Richard Ritenbaugh, reflecting that archeology continues to substantiate the accuracy and historicity of the Bible, examines the discovery of a 2,700 year-old bulla, a clay impression about the size of a dime. On the bulla are the figures of two men facing each other; the inscription reads, "Governor of the City." The discovery substantiates the account of II Chronicles 34:8, which avers that King Josiah appointed Ma-aseiah to serve as Governor of Jerusalem, debunking the claim of Biblical Minimalists' (that is, scholars who aver that Biblical accounts cannot be trusted for accuracy) that Jerusalem was too small to warrant a "governor." Another archeological discovery, the Dead Sea Scrolls, lends support to the understanding of the Church of the Great God that the count to Pentecost should begin from the day of the wave sheaf offering adjacent to the Sabbath following the Passover.
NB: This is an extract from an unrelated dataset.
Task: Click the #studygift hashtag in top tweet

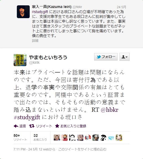Action: [40, 12]
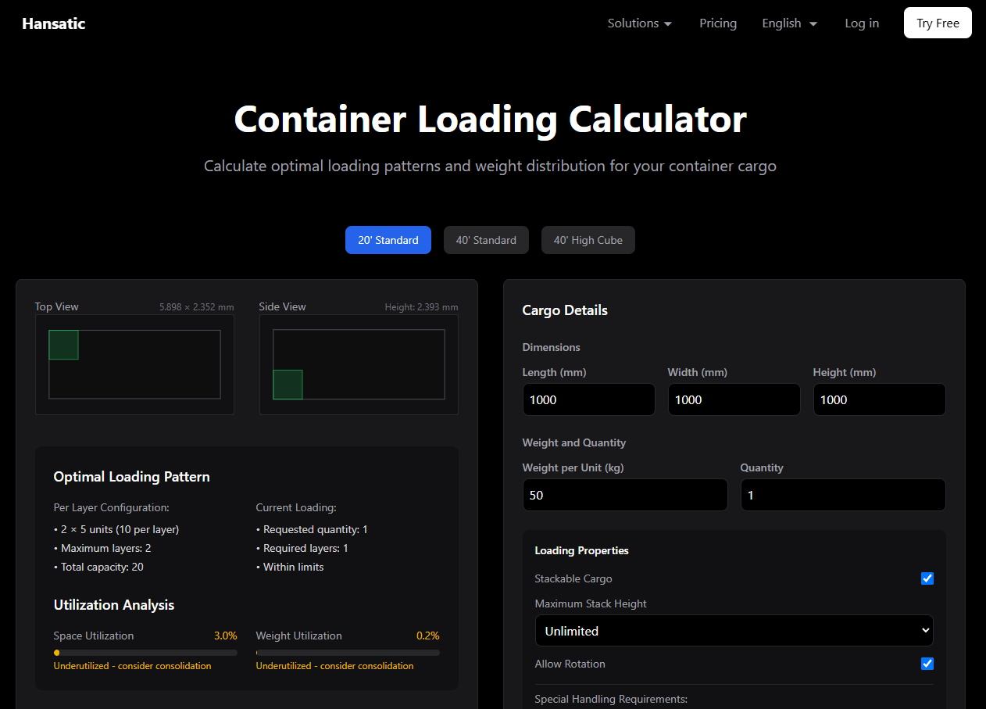Switch to the 40' Standard container
The image size is (986, 709).
(x=486, y=240)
Richard Ritenbaugh, pondering why some authors chose the enigmatic titles of their books, observes that the name of Boaz (a type of Christ) appears many times more than Ruth (a type of the church), indicating Christ's intensive work on behalf of the church, harvesting the firstfruits to the Lord. The whole period from the wavesheaf offering to the offering of the baked loaves constitutes God's harvesting of the firstfruits. It is our obligation to get in line to do our part, as Ruth diligently did her part. Ruth originally was a foreigner (a Moabitess) a type of worldly person outside the covenant, who nevertheless commits herself to Naomi (a type of Israel) and her God, and ultimately becomes redeemed by Boaz, a gracious provider, who instructs the reapers to leave Ruth a generous portion of grain as well as offering her protection and safety, admonishing her not to glean in another field, but to stay close to his women servants, keeping her eyes on the field, following the examples of the other servants, drinking only from what the young men have drawn. In addition to providing graciously, Boaz was a righteous judge, having gathered all the details of Ruth's virtuous and selfless life as he had gathered the grain, winnowing the chaff from the good kernels. After Boaz judged Ruth, he lovingly and lawfully redeemed her as Christ has redeemed His Church.
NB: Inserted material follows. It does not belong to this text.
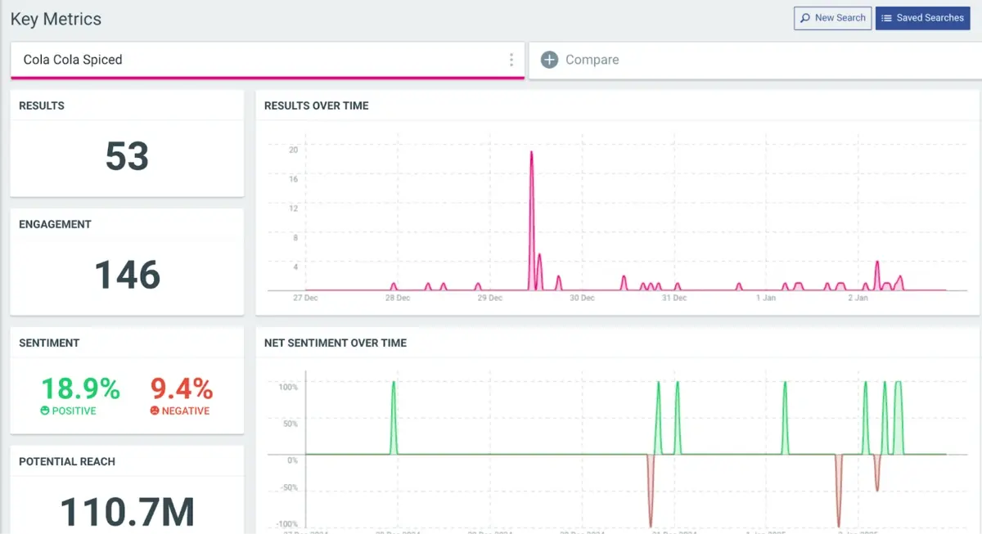Click the RESULTS OVER TIME panel header
The height and width of the screenshot is (534, 982).
[x=316, y=105]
Richard Ritenbaugh, reflecting on the account of Simeon in Luke 2:25-30, speculates about the specific things Simeon did to sustain his hope. Simeon's life serves as a precursor to that of God's called-out ones, demonstrating the elements necessary to bring a person to spiritual maturity. The first is hope in God's law. Like Moses, we as firstfruits stand as a kind of mediator, meticulously digesting God's law in order to teach it to the rest of mankind. The second is hope in God's Holy Spirit, which enables us to overcome, produce fruit, and provide witness. The third is hope in God's judgment of the Pentecost offering, representing us, presented to God for inspection, evaluation, and acceptance. The fourth is hope in being God"s firstfruits, the wave loaves that are totally consumed by the Priest in His service, giving us hope that we will indeed be in His Kingdom.
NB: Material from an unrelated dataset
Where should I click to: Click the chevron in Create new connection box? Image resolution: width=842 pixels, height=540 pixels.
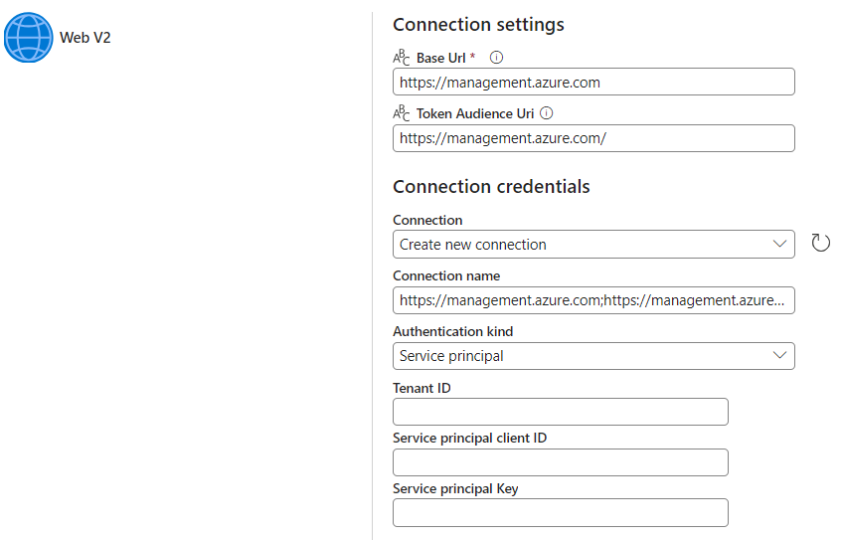[779, 244]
Richard Ritenbaugh, focusing upon part of the festival scrolls (the Megilloth) read during Pentecost, reveals that although many of the lessons allude to Old Covenant teachings, Ruth prefigures New Covenant principles also, including (1) God's mercy and mankind's loyalty to the covenant (Boaz serves as a type of Christ and Ruth serves as a type of the church), (2) God's unilateral work on our behalf (typified by Boaz's proactive watchful care for Ruth), (3) the vessels of water (Ruth 2:9) as a type of God's Holy Spirit, and (4) Boaz's acceptance of Ruth despite her gentile status indicates God's extension of His covenant or family relationship beyond Israel by means of union with Christ.